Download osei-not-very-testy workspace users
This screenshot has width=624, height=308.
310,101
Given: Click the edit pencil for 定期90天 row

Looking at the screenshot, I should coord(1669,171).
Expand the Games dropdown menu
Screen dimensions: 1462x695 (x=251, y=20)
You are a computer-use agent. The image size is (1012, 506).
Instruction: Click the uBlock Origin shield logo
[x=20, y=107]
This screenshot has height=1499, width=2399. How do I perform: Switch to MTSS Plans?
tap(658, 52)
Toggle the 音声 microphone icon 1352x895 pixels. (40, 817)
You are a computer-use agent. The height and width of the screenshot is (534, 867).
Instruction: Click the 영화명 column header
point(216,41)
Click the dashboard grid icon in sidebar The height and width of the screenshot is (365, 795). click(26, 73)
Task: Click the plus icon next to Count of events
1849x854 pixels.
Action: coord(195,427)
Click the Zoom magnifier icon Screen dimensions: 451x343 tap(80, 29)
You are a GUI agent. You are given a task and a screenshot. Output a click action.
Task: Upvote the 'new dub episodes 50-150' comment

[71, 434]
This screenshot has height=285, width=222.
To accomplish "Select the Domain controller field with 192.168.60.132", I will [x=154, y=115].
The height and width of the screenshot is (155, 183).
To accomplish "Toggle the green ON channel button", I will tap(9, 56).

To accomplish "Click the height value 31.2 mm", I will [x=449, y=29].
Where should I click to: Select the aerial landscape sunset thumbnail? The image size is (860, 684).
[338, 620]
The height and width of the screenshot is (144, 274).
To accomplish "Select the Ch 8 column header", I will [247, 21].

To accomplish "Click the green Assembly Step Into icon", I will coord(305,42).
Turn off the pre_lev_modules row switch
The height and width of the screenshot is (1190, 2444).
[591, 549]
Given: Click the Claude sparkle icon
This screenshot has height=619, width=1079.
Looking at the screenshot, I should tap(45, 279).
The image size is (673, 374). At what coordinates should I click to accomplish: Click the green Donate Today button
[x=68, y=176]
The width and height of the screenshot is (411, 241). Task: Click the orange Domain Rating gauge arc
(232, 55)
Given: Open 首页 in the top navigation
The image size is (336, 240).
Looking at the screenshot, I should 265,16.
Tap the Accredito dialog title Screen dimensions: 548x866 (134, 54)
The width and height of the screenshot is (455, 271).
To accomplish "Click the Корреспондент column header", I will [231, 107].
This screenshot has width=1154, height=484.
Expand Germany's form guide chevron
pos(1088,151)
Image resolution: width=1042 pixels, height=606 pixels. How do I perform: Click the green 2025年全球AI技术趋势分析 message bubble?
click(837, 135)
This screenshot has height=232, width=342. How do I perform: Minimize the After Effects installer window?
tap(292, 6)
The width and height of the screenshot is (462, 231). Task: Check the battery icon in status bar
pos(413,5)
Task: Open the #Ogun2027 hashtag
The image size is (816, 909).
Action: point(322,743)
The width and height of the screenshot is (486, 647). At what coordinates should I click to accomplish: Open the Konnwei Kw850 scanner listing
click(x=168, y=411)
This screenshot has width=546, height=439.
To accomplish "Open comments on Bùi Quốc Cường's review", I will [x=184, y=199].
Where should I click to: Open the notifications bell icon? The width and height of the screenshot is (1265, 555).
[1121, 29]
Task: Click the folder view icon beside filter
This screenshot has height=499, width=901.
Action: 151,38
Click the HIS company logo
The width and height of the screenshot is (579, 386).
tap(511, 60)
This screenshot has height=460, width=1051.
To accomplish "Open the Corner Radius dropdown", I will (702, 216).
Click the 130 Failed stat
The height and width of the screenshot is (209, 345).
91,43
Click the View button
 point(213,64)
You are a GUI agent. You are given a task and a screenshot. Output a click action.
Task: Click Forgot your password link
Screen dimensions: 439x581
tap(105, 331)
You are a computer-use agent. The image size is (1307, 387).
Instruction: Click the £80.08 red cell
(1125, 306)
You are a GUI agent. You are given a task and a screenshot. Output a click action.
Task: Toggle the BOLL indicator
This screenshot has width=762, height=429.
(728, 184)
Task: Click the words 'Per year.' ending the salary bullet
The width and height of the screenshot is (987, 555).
--------------------------------------------------
**What to do**
Rewrite the records above as a numbered list, one line per item, leaving out the blank lines.

**Completed exercise**
1. Download osei-not-very-testy workspace users
2. This screenshot has width=624, height=308.
3. 310,101
4. Given: Click the edit pencil for 定期90天 row
5. Looking at the screenshot, I should coord(1669,171).
6. Expand the Games dropdown menu
7. Screen dimensions: 1462x695 (x=251, y=20)
8. You are a computer-use agent. The image size is (1012, 506).
9. Instruction: Click the uBlock Origin shield logo
10. [x=20, y=107]
11. This screenshot has height=1499, width=2399. How do I perform: Switch to MTSS Plans?
12. tap(658, 52)
13. Toggle the 音声 microphone icon 1352x895 pixels. (40, 817)
14. You are a computer-use agent. The height and width of the screenshot is (534, 867).
15. Instruction: Click the 영화명 column header
16. point(216,41)
17. Click the dashboard grid icon in sidebar The height and width of the screenshot is (365, 795). click(26, 73)
18. Task: Click the plus icon next to Count of events
19. 1849x854 pixels.
20. Action: coord(195,427)
21. Click the Zoom magnifier icon Screen dimensions: 451x343 tap(80, 29)
22. You are a GUI agent. You are given a task and a screenshot. Output a click action.
23. Task: Upvote the 'new dub episodes 50-150' comment
24. [71, 434]
25. This screenshot has height=285, width=222.
26. To accomplish "Select the Domain controller field with 192.168.60.132", I will [x=154, y=115].
27. The height and width of the screenshot is (155, 183).
28. To accomplish "Toggle the green ON channel button", I will tap(9, 56).
29. To accomplish "Click the height value 31.2 mm", I will [x=449, y=29].
30. Where should I click to: Select the aerial landscape sunset thumbnail? The image size is (860, 684).
31. [338, 620]
32. The height and width of the screenshot is (144, 274).
33. To accomplish "Select the Ch 8 column header", I will [247, 21].
34. To accomplish "Click the green Assembly Step Into icon", I will coord(305,42).
35. Turn off the pre_lev_modules row switch
36. The height and width of the screenshot is (1190, 2444).
37. [591, 549]
38. Given: Click the Claude sparkle icon
39. This screenshot has height=619, width=1079.
40. Looking at the screenshot, I should tap(45, 279).
41. The image size is (673, 374). At what coordinates should I click to accomplish: Click the green Donate Today button
42. [x=68, y=176]
43. The width and height of the screenshot is (411, 241). Task: Click the orange Domain Rating gauge arc
44. (232, 55)
45. Given: Open 首页 in the top navigation
46. The image size is (336, 240).
47. Looking at the screenshot, I should 265,16.
48. Tap the Accredito dialog title Screen dimensions: 548x866 (134, 54)
49. The width and height of the screenshot is (455, 271).
50. To accomplish "Click the Корреспондент column header", I will [231, 107].
51. This screenshot has width=1154, height=484.
52. Expand Germany's form guide chevron
53. pos(1088,151)
54. Image resolution: width=1042 pixels, height=606 pixels. How do I perform: Click the green 2025年全球AI技术趋势分析 message bubble?
55. click(837, 135)
56. This screenshot has height=232, width=342. How do I perform: Minimize the After Effects installer window?
57. tap(292, 6)
58. The width and height of the screenshot is (462, 231). Task: Check the battery icon in status bar
59. pos(413,5)
60. Task: Open the #Ogun2027 hashtag
61. The image size is (816, 909).
62. Action: point(322,743)
63. The width and height of the screenshot is (486, 647). At what coordinates should I click to accomplish: Open the Konnwei Kw850 scanner listing
64. click(x=168, y=411)
65. This screenshot has width=546, height=439.
66. To accomplish "Open comments on Bùi Quốc Cường's review", I will [x=184, y=199].
67. Where should I click to: Open the notifications bell icon? The width and height of the screenshot is (1265, 555).
68. [1121, 29]
69. Task: Click the folder view icon beside filter
70. This screenshot has height=499, width=901.
71. Action: 151,38
72. Click the HIS company logo
73. The width and height of the screenshot is (579, 386).
74. tap(511, 60)
75. This screenshot has height=460, width=1051.
76. To accomplish "Open the Corner Radius dropdown", I will (702, 216).
77. Click the 130 Failed stat
78. The height and width of the screenshot is (209, 345).
79. 91,43
80. Click the View button
81.  point(213,64)
82. You are a GUI agent. You are given a task and a screenshot. Output a click action.
83. Task: Click Forgot your password link
84. Screen dimensions: 439x581
85. tap(105, 331)
86. You are a computer-use agent. The image size is (1307, 387).
87. Instruction: Click the £80.08 red cell
88. (1125, 306)
89. You are a GUI agent. You are given a task and a screenshot. Output a click action.
90. Task: Toggle the BOLL indicator
91. This screenshot has width=762, height=429.
92. (728, 184)
93. Task: Click the words 'Per year.' ending the salary bullet
94. The width and height of the screenshot is (987, 555).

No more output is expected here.